- Text block
☆ ☆ ☆ ☆ ☆ ☆ ☆
Now the cars will be larger and more upscale, and General Motors will effectively abandon the bottom end of the economy market in terms of US production, relying instead on so-called ``captive imports'' built by its affiliates in South Korea, Taiwan, Japan, and elsewhere overseas.

What has happened to humble Saturn? There is a variety of problems. For one thing, there is the automaker's current cash crunch. Though General Motors posted a $263.7 million profit during the third quarter, it also recorded a $338.5 million loss on its domestic new car operations. That accelerated GM's announced intention to close 11 GM factories.

Top corporate officials are coming under increasing pressure to cut back on their capital investments, which could top $11 billion this year, $2 billion over budget. Much of that spending has been earmarked for high-tech programs that have been resulting in questionable gains.
☆ ☆ ☆ ☆ ☆ ☆ ☆
- Provided records
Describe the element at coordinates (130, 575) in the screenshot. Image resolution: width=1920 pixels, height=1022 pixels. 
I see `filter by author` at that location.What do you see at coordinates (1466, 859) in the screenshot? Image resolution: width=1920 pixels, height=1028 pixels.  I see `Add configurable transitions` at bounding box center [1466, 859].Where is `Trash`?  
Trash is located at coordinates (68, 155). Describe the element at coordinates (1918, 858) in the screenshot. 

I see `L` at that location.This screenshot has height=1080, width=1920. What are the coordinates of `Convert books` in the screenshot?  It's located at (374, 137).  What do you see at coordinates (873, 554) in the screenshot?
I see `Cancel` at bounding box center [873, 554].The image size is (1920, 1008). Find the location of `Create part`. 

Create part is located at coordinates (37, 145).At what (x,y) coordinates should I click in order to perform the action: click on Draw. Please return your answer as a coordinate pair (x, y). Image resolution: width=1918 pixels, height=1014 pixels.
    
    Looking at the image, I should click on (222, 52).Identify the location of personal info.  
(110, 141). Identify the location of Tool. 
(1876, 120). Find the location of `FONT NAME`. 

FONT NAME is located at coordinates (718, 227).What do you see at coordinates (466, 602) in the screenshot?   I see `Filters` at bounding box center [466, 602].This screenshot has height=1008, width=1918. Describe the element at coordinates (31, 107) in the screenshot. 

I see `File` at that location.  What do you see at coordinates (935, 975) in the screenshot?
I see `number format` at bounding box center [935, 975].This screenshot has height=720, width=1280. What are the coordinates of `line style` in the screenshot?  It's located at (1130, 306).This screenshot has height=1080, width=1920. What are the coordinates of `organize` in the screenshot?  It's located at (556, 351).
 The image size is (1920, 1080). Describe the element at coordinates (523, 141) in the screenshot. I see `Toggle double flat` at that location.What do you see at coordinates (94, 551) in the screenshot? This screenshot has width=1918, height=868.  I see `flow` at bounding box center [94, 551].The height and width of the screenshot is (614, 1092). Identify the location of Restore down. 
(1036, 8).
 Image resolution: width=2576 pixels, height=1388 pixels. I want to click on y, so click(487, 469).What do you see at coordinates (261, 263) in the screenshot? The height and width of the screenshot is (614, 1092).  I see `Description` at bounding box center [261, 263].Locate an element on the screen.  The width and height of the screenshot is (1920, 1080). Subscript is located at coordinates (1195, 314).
☆ ☆ ☆ ☆ ☆ ☆ ☆
- List of tasks
**1)** Please copy the stretch of the passage on General Motors from "Now the cars" through "11 GM factories.".
**2)** Answer these from the passage on General Motors:
(a) What profit did General Motors post during the third quarter?
(b) How many GM factories did the company announce it intended to close?
(c) By how much could capital investments this year exceed the budget?

- Outputs in order
**1)**
Now the cars will be larger and more upscale, and General Motors will effectively abandon the bottom end of the economy market in terms of US production, relying instead on so-called ``captive imports'' built by its affiliates in South Korea, Taiwan, Japan, and elsewhere overseas.

What has happened to humble Saturn? There is a variety of problems. For one thing, there is the automaker's current cash crunch. Though General Motors posted a $263.7 million profit during the third quarter, it also recorded a $338.5 million loss on its domestic new car operations. That accelerated GM's announced intention to close 11 GM factories.

**2)**
(a) $263.7 million
(b) 11
(c) $2 billion